> WHAT TO PRODUCE:
Using the data that follows, give the number of lines where the string "back" occurs, and nothing else.

> DATA EXTRACTS:
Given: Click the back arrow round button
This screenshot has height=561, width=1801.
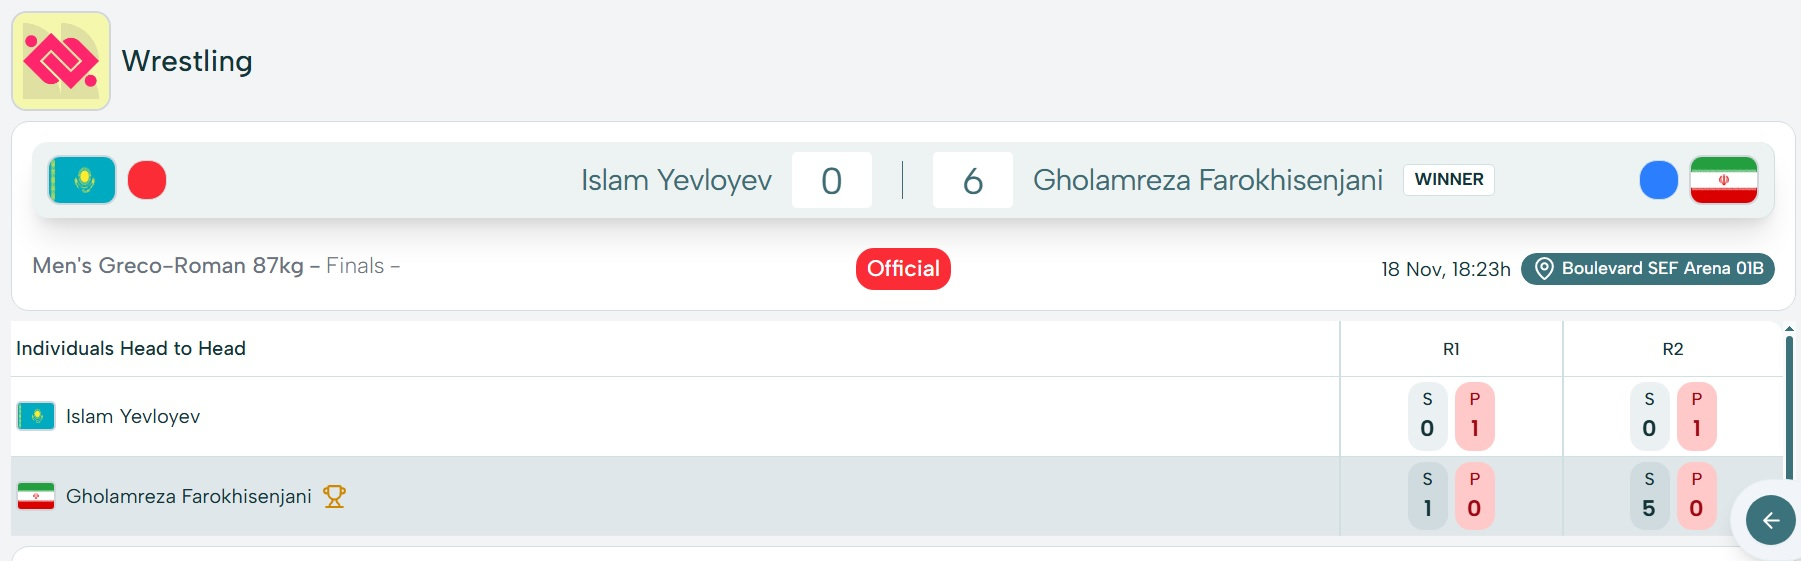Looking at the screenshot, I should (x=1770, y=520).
--
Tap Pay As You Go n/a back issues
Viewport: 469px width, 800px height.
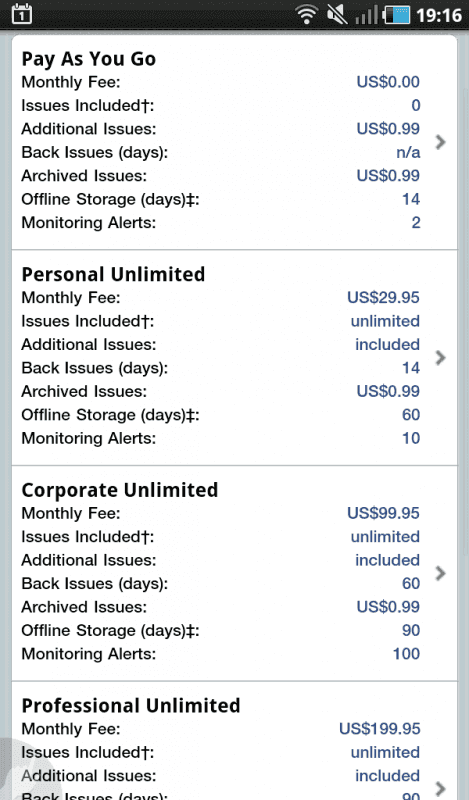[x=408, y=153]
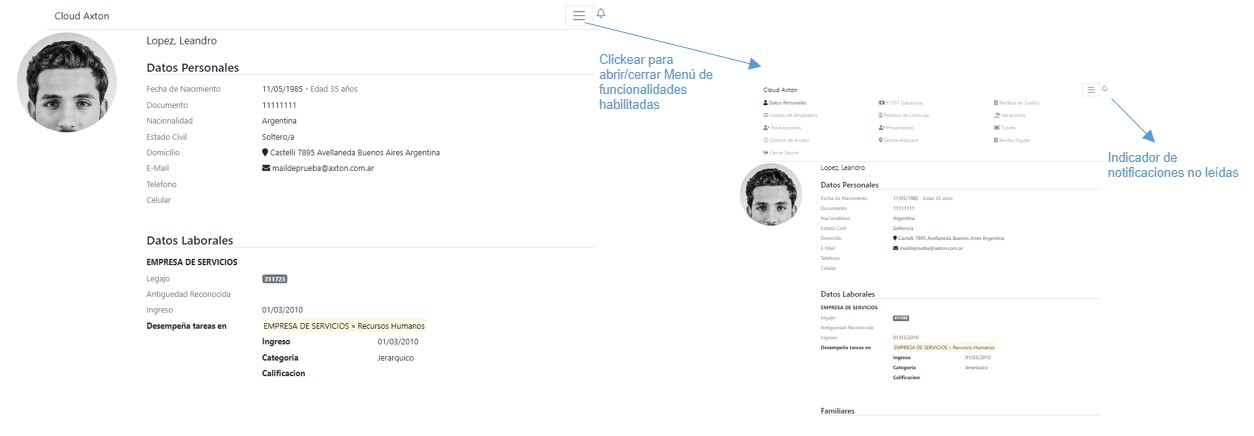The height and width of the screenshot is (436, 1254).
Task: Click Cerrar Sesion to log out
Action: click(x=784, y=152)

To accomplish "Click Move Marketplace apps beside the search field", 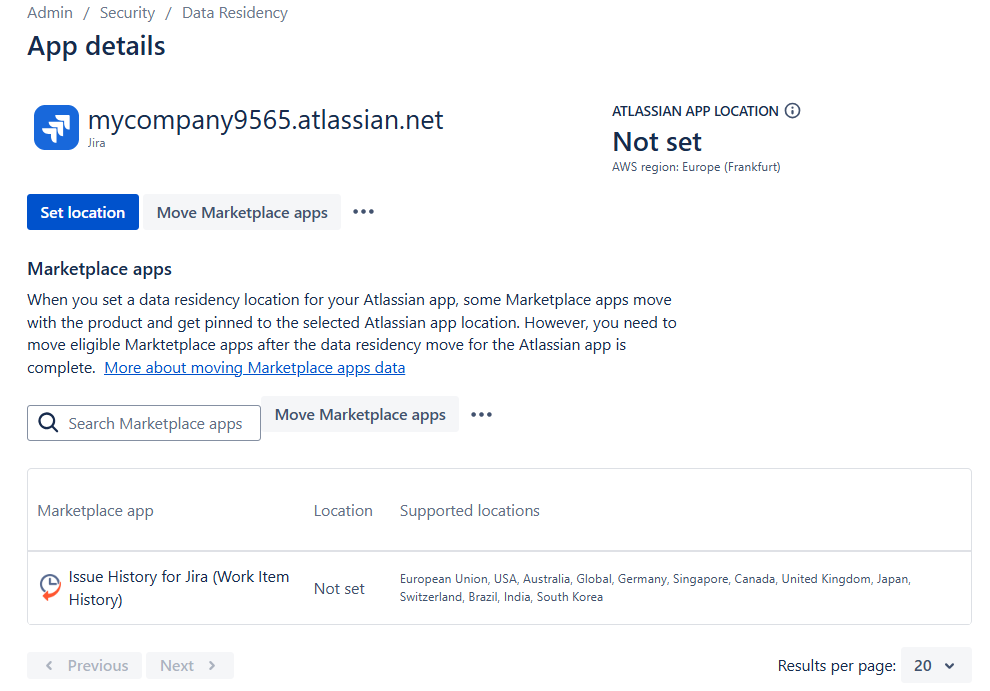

> RESPONSE FOR THIS EXERCISE:
2